The next version of Android sees a radically different user interface – a ‘material design’ that will slowly make its way into all of Google’s products. Some commentators have complained about a lack of new functions – or that this mimics iOS 8 or this looks like Windows 8 Mobile – but it’s a real representation that design is the only real difference between the three main phone platforms. And is the difference that really matters the most.

So why is it called ‘material design’? Most people in the design industry would call this ‘experience design’: how a product and/or service lets you do what you want to do by interacting with both hardware and software (including apps) – and how those let talk with things from the rest of the world whether that be online data (from Facebook and email to what’s in your bank account) or other hardware devices (such as thermostats).

However, 'experience design’ is a phrase associated very much with Apple, but – more importantly – experience design includes product design and unlike the iPhone maker, Google doesn’t design of the hardware. Google’s material design has been crafted to work primarily on hardware designed by Samsung, HTC, LG et al.

Is ‘material design’ a return to skeumorphic design?

Google says that the way you use its 'material design’ resembles the way you do things in the real world, which some initially pointed out shouting 'skeumorphic design’ like a child trying to win points in class, claiming this as some kind of difference between Android L and iOS 8.

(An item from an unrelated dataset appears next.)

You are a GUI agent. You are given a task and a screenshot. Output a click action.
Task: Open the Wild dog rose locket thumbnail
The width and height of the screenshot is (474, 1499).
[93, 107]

The truth is that they’re both as skeumorphic as each other – neither has what ignorant bloggers were banging on about when they rushed off posts last year about Apple killing 'skeumorphic design’ with iOS 7, i.e. getting rid of visual representations that are pulled from the real world: shaded buttons and green baize backdrops. In truth, this is only one aspect of the skeumorphism; it’s really about digital things mimicking the way things work in the real world, not how they look – those are just visual cues to help you understand how it works.

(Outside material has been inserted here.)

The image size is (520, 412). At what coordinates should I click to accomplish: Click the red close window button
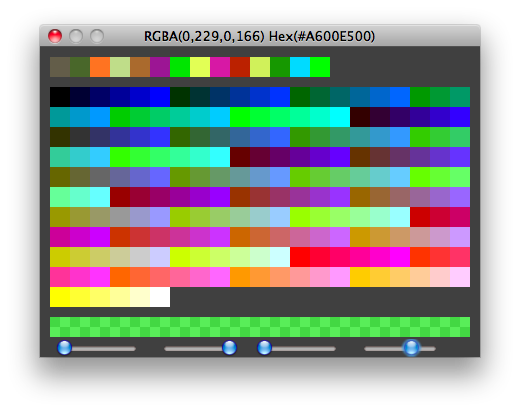tap(55, 36)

The design of how Android L, iO8 and Windows Phone 8’s interfaces and apps work are largely skeumorphic. Despite it being quicker and easier to include groups, sending an email is intrinsically like sending a letter. The process of playing music on your Galaxy S5 isn’t very different to playing CDs, cassettes or even vinyl – you just don’t have to root through your discs like an old-skool DJ. Messenger is a conversation, just with people who aren’t there and emoticons standing in for traditional non-verbal communication. Your phone’s camera is a camera.

What is 'material design'?

What Google really means by ‘resembling the way you do things in the real world’ is using visual cues and animation to make it obvious how Android L’s OS and apps work – and to make them feel natural. While the overall look is bright and flat, faux lighting and shadow gives elements depth and make it obvious what you do with them. The way them move mimics real controls: they accelerate, move then decelerate, for example like your car’s steering wheel does when you turn it – so you feel like you’re interacting with real objects. Animation gives meaning to what’s happening, it confirms what you’ve chosen to do is happening and draws attention to what you might want to do next.

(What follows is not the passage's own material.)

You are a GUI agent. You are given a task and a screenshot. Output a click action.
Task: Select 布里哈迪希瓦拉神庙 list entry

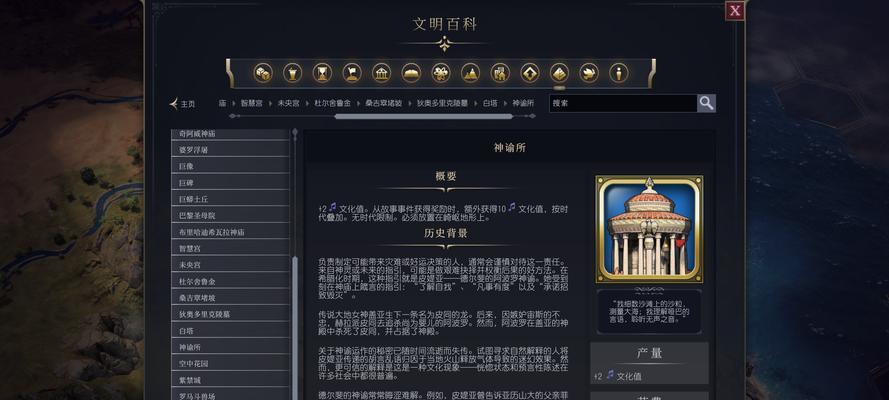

What Google’s 'material design' also aims to achieve is a consistent visual and interactive across its Android phones and tablet – plus Chromebooks, TVs and other devices in the future. Google’s design site provides 'best practice’ information for developers, so hopefully Android apps will become more coherent.

The potential digital spanner in the works is that Samsung, HTC et al use their own modified versions of Android – and none have said if they’ll be altering their versions to be a dialect of the new Android design language or keeping consistent with what they have now. Samsung especially likes to pretend it’s never even heard of Android – like a French waiter feigning not to understand English – so it can lull buyers into using primarily Samsung apps, services and stories on Samsung phones and taking an Apple-like cut of the proceeds.

I’d speculate that Samsung and the others will move to versions of Android underpinned by 'material design’ – while still maintaing their own brand identities – to provide consistency when the standard set of Android apps that everyone uses (Facebook, Twitter, Tinder, etc) are given ‘material design’ makeovers.

Why does material design matter?

On the road of phone tech feature development, we’ve kinda pulled into a lay-by. I’ve seen one hardware feature so far this year that’s made me go ‘wow’ – the LG G3’s screen. What differentiates a great phone from a duffer is how easily and intelligently it lets you accomplish a wide range of tasks, many of which are really quite complex when you think about it.

Unless Samsung and HTC and whoever make a mess of their implementation of Android L, Google’s ‘material design’ could be the answer for us iPhone users who find Android devices require too much learning to use – as we’ve been spoiled by iOS.